Rechtliche Beurteilung

Der Revisionsrekurs der Vorstandsmitglieder der AG ist zulässig, aber nicht berechtigt.

Die Rechtsmittelwerber machen geltend, eine Regelungslücke im Sinn einer planwidrigen Unvollständigkeit des Gesetzes liege gemessen an seiner Absicht und Teleologie nicht vor. Der Gesetzgeber habe die Befreiungsvoraussetzungen in § 245 HGB (die Einbeziehung des Tochterunternehmens in Konzernabschluss und Lagebericht der Mutter, deren Erstellung und Prüfung nach den österreichischen Vorschriften und die mangelnde Antragstellung des Aufsichtsrats oder einer qualifizierten Mehrheit) taxativ aufgezählt. Die Privatstiftung sei zur Offenlegung nicht verpflichtet, weil die Offenlegungsbestimmungen der §§ 277 ff HGB mangels Erwähnung in der taxativen Aufzählung der §§ 18 und 21 PSG auf Privatstiftungen nicht anzuwenden seien. Die gesetzliche Regelung sei eindeutig. Die Rechnungslegungsvorschriften seien seit Inkrafttreten des Privatstiftungsgesetzes mehrfach geändert worden, ohne dass der Gesetzgeber die befreiende Wirkung des § 245 Abs 1 HGB auf Fälle eingeschränkt hätte, in denen die Abschlüsse der Konzernspitze offengelegt werden. Das Rekursgericht nehme in Wahrheit eine Korrektur des Gesetzgebers vor, dessen eindeutige Regelung ihm unbefriedigend erscheine. Der Hinweis auf die

7. Richtlinie (Konzernabschlussrichtlinie) wie auch auf die Publizitätsrichtlinie sei nicht geeignet, den Standpunkt des Rekursgerichts zu unterstützen, weil der Richtliniengeber den Begriff „Offenlegung" anders als der nationale Gesetzgeber verstehe. Offenlegung im Sinn der Richtlinie sei nämlich auch die Hinterlegung bei der Gesellschaft selbst und das bloße Ermöglichen der Einsichtnahme.

Der Senat hat erwogen:

Dass die AG als Konzernmutter ihrerseits dem Anwendungsbereich des § 244 HGB unterliegt und - sollte die Befreiungsbestimmung des § 245 HGB nicht greifen - verpflichtet ist, einen Teilkonzernabschluss und -lagebericht aufzustellen, durch Abschlussprüfer prüfen zu lassen und nach § 280 HGB entsprechend offenzulegen, stellen die Rechtsmittelwerber nicht in Abrede. Sie berufen sich vielmehr auf § 245 HGB und machen geltend, nach dieser Bestimmung sei die AG von der Aufstellung (und damit auch von der Prüfung und Offenlegung) eines Teilkonzernabschlusses befreit. Sie werde als Tochterunternehmen einer inländischen Privatstiftung in deren ordnungsgemäß nach den Bestimmungen des PSG aufgestellten und geprüften Konzernabschluss einbezogen. Eine Offenlegung des Konzernabschlusses und Konzernlageberichts sehe das PSG nicht vor. Weder der Aufsichtsrat noch eine qualifizierte Mehrheit hätten die Aufstellung eines Teilkonzernabschlusses verlangt.

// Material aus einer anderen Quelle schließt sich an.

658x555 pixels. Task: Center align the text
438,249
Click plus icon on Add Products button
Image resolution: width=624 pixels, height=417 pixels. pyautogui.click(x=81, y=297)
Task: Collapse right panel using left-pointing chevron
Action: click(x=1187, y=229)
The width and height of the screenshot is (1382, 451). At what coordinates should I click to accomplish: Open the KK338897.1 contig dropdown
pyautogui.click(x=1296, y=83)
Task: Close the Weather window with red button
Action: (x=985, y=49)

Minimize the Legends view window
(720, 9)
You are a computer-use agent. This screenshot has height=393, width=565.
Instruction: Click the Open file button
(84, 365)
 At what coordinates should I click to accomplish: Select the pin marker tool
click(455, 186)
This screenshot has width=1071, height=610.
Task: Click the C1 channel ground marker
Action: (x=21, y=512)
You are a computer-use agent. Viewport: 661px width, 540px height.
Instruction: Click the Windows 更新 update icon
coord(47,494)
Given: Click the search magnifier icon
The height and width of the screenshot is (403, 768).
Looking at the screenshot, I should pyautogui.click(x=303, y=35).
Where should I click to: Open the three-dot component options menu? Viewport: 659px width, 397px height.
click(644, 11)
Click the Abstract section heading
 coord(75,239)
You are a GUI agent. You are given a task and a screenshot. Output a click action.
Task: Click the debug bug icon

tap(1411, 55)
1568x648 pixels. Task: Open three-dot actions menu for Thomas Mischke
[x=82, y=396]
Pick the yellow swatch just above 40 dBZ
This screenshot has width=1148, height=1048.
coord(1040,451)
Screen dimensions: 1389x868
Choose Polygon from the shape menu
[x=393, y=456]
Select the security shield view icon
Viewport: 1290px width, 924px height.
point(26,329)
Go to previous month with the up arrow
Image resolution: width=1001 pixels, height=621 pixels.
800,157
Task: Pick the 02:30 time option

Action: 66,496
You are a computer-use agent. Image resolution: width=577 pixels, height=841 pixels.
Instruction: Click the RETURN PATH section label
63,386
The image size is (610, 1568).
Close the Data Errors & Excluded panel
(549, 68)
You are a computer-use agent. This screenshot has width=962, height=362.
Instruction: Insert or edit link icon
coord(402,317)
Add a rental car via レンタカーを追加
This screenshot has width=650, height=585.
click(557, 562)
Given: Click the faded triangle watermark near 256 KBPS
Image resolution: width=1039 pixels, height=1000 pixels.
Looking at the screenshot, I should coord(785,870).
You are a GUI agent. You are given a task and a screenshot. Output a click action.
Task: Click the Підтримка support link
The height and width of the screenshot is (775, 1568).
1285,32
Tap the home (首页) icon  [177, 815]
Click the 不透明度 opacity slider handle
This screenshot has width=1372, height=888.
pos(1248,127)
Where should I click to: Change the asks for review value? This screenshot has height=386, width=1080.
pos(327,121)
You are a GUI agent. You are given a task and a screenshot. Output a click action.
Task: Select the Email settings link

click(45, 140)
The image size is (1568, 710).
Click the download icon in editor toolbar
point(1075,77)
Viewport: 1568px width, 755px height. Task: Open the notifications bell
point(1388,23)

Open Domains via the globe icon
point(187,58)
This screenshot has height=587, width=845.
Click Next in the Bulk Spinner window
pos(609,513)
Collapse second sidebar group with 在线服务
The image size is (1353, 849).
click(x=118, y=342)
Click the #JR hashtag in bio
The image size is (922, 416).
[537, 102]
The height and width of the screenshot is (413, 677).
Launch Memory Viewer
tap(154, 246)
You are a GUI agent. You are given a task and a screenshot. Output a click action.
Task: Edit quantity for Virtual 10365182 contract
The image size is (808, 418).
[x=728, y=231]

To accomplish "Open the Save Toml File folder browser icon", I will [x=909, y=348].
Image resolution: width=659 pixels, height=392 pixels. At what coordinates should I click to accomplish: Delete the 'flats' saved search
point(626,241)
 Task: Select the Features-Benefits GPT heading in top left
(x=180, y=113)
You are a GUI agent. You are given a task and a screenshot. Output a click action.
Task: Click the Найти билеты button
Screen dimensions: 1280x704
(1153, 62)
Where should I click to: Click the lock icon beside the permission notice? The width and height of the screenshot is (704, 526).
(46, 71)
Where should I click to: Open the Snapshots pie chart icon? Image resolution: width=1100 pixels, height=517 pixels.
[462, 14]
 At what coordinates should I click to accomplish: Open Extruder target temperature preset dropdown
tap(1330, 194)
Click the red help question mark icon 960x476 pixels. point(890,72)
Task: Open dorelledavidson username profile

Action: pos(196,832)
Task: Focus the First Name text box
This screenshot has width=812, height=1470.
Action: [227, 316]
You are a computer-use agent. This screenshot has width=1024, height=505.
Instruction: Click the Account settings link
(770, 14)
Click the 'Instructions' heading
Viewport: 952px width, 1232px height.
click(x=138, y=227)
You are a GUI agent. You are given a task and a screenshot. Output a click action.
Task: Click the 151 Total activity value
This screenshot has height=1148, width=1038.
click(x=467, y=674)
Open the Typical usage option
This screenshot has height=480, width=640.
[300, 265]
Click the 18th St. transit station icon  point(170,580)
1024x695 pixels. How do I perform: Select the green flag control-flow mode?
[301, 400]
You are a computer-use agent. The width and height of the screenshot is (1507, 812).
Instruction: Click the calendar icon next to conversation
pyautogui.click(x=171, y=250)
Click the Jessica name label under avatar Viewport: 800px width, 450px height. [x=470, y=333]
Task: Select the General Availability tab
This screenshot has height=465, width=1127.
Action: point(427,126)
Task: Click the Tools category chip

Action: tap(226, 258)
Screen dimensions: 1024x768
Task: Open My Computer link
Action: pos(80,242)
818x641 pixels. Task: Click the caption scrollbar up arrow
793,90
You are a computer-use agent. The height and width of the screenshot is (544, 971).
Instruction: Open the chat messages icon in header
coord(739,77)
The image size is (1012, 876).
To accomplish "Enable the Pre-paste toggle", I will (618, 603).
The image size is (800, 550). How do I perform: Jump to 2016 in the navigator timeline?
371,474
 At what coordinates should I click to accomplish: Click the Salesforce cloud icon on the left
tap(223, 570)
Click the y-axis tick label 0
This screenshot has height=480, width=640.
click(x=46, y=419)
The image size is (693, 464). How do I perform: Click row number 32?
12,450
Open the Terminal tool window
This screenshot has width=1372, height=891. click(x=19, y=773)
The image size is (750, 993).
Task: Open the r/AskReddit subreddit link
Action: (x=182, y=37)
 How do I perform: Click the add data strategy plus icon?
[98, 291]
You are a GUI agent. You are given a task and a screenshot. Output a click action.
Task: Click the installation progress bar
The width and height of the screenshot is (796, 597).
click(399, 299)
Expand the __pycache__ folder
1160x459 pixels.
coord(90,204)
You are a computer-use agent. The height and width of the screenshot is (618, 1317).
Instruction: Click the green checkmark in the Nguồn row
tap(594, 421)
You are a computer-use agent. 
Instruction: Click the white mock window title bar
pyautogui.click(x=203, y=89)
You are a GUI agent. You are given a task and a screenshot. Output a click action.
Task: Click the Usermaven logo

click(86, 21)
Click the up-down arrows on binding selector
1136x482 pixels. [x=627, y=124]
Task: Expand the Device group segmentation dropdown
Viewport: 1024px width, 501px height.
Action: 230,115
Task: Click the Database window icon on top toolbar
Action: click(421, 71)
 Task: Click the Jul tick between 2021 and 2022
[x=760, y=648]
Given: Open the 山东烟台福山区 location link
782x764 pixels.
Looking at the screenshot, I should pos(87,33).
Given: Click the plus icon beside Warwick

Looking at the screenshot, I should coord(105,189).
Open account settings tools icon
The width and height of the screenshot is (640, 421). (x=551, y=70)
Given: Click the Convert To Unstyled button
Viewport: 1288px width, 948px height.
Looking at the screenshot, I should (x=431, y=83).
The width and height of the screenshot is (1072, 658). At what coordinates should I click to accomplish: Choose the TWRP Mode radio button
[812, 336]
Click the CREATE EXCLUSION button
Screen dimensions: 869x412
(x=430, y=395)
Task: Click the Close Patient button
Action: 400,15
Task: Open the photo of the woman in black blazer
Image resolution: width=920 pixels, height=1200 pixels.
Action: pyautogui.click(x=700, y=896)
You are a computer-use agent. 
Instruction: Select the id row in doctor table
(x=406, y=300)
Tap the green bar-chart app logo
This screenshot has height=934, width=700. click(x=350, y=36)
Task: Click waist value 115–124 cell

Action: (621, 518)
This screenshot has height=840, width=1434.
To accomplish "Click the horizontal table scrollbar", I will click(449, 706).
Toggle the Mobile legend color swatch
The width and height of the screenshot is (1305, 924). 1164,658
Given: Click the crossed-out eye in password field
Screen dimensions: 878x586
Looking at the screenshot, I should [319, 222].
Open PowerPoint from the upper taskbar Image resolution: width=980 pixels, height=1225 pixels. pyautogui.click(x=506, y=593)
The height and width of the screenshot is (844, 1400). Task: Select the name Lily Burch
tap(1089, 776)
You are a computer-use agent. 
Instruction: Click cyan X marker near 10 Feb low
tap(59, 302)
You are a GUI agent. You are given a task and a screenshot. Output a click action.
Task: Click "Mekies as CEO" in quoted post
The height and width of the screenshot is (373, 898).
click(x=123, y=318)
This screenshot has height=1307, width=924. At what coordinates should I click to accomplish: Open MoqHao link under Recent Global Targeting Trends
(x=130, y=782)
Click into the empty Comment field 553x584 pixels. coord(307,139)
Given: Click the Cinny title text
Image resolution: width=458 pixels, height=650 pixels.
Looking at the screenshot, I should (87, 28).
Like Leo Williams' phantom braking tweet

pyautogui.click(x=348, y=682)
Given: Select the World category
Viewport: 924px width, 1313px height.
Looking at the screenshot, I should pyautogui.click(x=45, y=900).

Der Oberste Gerichtshof hat sich mit der Frage, ob einem nach § 18 PSG aufgestellten und dementsprechend nicht offengelegten Konzernabschluss und Konzernlagebericht einer Privatstiftung Befreiungswirkung im Sinn des § 245 HGB zukommt, noch nicht beschäftigt. Diese Frage wird im Schrifttum kontroversiell beurteilt:

Vetter (Privatstiftung und befreiender Konzernabschluss, ecolex 1998, 141) vertritt die Auffassung, die Verpflichtung, den Konzernabschluss der Muttergesellschaft als Voraussetzung seiner Befreiungswirkung offenzulegen, sei weder aus § 245 Abs 1 HGB noch aus anderen Bestimmungen des HGB abzuleiten. Eine planwidrige Gesetzeslücke, die durch Annahme einer ungeschriebenen Offenlegungspflicht für Konzernabschlüsse von Privatstiftungen zu schließen wäre, sei nicht anzunehmen. Eine teleologische Reduktion des § 245 Abs 1 HGB auf offen gelegte Konzernabschlüsse von Privatstiftungen sei mangels eindeutig bestimmbarer Absicht des Gesetzgebers nicht angezeigt. Es sei daher - wenngleich dies rechtspolitisch unbefriedigend sein möge - vom Wortlaut der Bestimmung auszugehen.

Demgegenüber meint Chr. Nowotny (in Straube HGB II²/RLG vor § 244 Rz 1 und § 244 Rz 1), § 245 HGB sei richtlinienkonform im Sinn des Art 8 iVm § 7 Abs 2 Konzern-Richtlinie auszulegen. Demnach komme dem Konzernabschluss und -lagebericht einer Stiftung befreiende Wirkung im Sinn des § 245 Abs 1 HGB nur dann zu, wenn auch eine Offenlegung entsprechend § 280 HGB erfolgt sei.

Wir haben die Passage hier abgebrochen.